JACKSONVILLE, Fla. – The St. Johns Town Center and the surrounding neighborhoods around Gate Parkway are part of the fastest growing area in Jacksonville.

The Jacksonville Association of Firefighters (JAFF) says for that reason there is a need to play catch up and add more fire stations to keep up with the expanding development or the homes will be at a greater risk in the case of a fire.

JAFF tells First Coast News the Gate Parkway area does not align with their recommended “five-mile” rule, which says there should be no more than five driving miles between each fire station.

JAFF’s Randy Wyse and John Long are on a mission to fix the issue before someone’s life is at risk and they aren’t close enough to help in time.

“Basically, the Insurance Service Organization is saying there isn’t enough fire protection in this area,” said Wyse. “Right now this area is rated a 10 by ISO, which is basically as bad as it gets.”

Wyse says the further you are away from a fire station the slower the response time will be, especially when you add in traffic, and the higher your homeowner’s insurance will be too.

Long says the Bartram Park fire is a good example. That’s where they added their most recent fire station back in 2014 following a fire in Bartram Park that they couldn’t get to fast enough because there wasn’t a fire station close.

Last year Jacksonville city council approved two new fire stations in their budget totaling $8.6 million, intended for new stations at Gate Parkway and in Oakleaf, plus a temporary station until they can start construction $250,000. The temporary station could be a trailer and a cover for the fire truck on a private property until a permanent location is ready.

“The mayor’s staff put together the budget I’m sure with input from Councilman Becton that they will put station 63 here,” said Wyse, pointing to the wooded area next to the Deerwood Rotary Children’s Park off Baymeadows Road East.

Councilman Danny Becton likes the property but isn’t sold yet.

“It’s hard to tell because when you talk about real-estate, there’s more to it, there’s neighborhoods, conservation, deeds, there are complexities to it, so it’s nothing where we are going to stick a flag in the ground and say mission accomplished,” said Becton. “There’s nothing positive in this business until we break ground.”
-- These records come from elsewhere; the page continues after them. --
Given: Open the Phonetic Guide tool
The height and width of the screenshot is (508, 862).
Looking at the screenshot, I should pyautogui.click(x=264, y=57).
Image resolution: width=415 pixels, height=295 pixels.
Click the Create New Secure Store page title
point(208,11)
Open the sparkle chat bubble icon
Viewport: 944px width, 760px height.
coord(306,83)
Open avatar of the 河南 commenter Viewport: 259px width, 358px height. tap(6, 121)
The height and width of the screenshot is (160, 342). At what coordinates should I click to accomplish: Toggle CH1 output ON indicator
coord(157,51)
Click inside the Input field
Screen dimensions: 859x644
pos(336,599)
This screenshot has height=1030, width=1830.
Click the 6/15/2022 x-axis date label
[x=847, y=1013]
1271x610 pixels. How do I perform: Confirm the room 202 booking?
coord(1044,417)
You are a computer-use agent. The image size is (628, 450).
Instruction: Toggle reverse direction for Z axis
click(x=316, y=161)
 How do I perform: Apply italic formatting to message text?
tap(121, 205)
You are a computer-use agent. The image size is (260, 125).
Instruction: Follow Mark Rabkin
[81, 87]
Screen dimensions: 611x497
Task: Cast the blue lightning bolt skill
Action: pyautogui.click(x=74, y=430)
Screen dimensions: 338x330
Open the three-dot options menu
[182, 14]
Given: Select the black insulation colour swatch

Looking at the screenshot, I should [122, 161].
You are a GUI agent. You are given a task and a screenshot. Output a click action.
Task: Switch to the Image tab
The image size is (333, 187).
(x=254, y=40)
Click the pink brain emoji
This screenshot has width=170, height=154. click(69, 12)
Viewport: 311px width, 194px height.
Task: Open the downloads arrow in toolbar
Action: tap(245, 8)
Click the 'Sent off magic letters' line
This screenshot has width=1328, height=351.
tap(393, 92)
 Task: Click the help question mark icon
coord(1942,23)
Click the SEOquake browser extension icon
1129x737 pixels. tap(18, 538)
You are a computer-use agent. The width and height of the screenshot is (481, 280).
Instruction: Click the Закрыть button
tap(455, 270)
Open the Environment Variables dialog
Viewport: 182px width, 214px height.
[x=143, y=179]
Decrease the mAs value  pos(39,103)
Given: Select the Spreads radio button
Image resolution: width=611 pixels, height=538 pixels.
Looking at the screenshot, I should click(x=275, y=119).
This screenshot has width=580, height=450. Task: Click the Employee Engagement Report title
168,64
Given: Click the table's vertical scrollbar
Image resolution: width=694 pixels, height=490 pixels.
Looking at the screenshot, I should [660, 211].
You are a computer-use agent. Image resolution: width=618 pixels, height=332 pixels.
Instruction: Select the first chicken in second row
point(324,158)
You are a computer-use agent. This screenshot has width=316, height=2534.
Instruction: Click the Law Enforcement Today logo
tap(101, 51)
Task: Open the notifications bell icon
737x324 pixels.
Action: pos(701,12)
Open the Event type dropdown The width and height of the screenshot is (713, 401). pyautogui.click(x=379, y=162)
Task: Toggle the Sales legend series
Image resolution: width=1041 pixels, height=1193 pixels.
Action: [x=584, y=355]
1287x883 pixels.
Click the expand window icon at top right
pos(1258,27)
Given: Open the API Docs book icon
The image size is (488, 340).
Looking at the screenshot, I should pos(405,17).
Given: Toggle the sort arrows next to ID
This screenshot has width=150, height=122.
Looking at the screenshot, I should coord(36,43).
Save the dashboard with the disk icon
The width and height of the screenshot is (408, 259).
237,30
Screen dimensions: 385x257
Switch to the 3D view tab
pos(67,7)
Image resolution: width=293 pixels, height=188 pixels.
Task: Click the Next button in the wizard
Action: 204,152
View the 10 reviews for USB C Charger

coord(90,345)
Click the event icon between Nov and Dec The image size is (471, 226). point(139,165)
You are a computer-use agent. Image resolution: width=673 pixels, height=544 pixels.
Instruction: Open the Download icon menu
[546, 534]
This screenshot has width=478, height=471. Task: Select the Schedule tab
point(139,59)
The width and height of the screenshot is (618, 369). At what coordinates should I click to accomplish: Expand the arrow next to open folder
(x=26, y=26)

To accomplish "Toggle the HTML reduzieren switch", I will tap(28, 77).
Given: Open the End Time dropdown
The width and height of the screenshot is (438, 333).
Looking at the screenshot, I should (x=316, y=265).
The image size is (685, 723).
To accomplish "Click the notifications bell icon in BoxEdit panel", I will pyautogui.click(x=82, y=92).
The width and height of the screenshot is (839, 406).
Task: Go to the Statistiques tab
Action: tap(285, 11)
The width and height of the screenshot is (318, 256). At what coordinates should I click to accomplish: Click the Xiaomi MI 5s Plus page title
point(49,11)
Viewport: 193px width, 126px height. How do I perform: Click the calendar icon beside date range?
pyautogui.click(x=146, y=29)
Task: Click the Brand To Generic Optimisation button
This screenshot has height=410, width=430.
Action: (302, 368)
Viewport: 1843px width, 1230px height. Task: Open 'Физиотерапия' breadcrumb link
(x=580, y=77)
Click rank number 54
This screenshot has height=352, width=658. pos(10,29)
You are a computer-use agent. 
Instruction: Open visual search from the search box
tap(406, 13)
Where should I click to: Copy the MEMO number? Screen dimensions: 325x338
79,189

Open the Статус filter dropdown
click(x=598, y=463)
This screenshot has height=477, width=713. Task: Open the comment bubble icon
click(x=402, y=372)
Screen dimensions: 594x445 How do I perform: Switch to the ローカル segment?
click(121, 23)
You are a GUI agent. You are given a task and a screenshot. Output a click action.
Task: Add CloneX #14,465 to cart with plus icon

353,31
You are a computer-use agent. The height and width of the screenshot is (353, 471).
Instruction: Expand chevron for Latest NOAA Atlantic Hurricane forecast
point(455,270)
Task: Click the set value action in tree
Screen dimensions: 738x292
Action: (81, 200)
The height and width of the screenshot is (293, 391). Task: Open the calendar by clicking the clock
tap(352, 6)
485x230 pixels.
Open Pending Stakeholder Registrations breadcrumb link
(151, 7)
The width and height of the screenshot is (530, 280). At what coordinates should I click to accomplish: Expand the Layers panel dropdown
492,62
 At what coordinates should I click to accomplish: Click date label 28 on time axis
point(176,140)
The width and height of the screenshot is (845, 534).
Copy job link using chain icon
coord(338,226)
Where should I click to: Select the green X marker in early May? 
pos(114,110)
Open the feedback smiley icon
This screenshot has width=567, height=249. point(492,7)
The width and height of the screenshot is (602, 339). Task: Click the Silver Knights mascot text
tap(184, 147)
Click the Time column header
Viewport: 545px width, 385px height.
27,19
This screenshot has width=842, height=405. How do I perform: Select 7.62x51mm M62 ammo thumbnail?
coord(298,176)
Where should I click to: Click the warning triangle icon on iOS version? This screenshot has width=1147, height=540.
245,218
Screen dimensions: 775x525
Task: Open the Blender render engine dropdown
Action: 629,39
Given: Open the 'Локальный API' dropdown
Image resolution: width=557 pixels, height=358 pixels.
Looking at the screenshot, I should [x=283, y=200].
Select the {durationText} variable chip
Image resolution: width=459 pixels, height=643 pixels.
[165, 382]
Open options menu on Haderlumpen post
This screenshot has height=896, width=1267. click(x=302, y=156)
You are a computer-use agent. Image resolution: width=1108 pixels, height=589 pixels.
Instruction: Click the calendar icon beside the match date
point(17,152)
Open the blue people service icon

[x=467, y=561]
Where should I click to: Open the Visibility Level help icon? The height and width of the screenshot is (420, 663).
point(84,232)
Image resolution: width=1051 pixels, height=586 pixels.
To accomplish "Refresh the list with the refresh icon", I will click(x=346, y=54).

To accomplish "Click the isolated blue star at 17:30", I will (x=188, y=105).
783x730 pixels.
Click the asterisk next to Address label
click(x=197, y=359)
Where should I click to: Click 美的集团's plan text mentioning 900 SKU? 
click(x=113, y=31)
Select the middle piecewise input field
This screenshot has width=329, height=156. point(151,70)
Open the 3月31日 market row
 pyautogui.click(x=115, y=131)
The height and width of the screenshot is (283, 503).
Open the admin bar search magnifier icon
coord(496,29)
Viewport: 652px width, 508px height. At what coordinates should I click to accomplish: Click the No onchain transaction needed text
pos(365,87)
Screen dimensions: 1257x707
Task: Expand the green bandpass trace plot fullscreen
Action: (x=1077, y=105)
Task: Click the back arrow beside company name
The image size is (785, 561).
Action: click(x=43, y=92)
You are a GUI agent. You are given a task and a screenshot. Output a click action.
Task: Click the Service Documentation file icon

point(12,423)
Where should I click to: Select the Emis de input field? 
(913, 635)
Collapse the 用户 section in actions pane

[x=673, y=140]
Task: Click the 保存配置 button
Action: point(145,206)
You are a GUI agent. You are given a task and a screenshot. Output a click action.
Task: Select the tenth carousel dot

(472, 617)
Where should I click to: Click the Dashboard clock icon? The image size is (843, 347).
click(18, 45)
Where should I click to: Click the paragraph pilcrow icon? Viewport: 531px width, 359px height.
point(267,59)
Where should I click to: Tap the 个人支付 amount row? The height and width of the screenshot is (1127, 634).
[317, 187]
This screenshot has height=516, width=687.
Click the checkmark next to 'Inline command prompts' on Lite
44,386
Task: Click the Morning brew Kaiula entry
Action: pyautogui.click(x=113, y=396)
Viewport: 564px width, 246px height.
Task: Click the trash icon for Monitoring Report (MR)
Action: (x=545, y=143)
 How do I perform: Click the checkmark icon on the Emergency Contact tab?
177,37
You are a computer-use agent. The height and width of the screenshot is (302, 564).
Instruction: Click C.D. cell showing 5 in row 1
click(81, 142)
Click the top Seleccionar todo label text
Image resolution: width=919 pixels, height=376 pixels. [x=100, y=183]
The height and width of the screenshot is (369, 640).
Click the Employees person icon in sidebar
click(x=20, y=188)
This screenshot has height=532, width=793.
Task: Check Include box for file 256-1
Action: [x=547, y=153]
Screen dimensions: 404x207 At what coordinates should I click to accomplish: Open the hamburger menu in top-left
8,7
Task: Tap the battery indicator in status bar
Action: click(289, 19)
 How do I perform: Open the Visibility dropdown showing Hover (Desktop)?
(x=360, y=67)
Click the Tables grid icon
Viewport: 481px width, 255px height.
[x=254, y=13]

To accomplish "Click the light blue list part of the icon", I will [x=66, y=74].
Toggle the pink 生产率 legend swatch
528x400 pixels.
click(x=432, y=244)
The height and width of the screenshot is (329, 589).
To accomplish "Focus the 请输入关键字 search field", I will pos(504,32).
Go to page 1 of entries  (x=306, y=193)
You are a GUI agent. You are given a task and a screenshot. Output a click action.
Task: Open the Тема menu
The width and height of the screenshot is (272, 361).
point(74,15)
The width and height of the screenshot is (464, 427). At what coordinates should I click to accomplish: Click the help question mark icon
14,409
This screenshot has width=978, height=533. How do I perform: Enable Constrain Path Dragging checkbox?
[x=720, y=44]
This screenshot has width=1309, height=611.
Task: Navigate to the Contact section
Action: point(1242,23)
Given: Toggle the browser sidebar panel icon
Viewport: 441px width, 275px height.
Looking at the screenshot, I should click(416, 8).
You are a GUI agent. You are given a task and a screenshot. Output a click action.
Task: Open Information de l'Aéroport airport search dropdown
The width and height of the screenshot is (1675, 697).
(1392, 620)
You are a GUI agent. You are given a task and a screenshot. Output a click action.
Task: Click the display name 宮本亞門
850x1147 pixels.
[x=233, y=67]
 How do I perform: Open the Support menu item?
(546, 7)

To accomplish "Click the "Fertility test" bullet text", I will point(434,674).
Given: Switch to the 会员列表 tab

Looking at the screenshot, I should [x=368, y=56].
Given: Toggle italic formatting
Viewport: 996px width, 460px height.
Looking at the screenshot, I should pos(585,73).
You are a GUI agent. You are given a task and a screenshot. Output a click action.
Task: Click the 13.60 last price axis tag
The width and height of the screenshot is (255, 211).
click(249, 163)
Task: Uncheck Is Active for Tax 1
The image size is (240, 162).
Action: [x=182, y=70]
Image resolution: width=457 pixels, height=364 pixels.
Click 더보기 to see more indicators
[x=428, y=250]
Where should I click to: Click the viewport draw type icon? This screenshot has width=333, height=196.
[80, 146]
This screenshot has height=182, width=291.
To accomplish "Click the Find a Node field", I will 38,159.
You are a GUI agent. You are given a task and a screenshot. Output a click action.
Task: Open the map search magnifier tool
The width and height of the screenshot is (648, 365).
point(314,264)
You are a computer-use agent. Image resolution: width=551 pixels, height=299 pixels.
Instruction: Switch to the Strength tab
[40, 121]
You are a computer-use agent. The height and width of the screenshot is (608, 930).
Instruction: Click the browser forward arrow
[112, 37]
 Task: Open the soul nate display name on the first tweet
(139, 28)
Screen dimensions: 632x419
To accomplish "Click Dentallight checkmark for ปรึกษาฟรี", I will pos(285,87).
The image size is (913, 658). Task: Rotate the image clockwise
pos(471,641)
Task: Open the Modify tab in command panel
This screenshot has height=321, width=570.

Becton says the city owns the property next to the park. It’s their top choice but there is an easement for conservation of the surrounding development.

He says they plan on canvassing neighborhoods to see if local families actually want a fire station down the street from their homes. If not, the nearest two stations are each 6 miles away, with one at Baymeadows and Western Way and another, with a ladder truck to reach high-rises, located along Hogan Road.

“The need here is great,” said Becton, “right now we are hoping to move in one new station but we’re looking at adding two or three more in the next 20 years.”

Becton says even if they find a permanent site soon it will take several years to build.

“Money isn’t the problem, in this case, it’s finding the right property,” said Becton.

In the meantime, starting October 1 JAFF will have a fire truck and crew at Station 44 along Baymeadows that will focus on the Gate Parkway area until they can make a decision on a permanent location.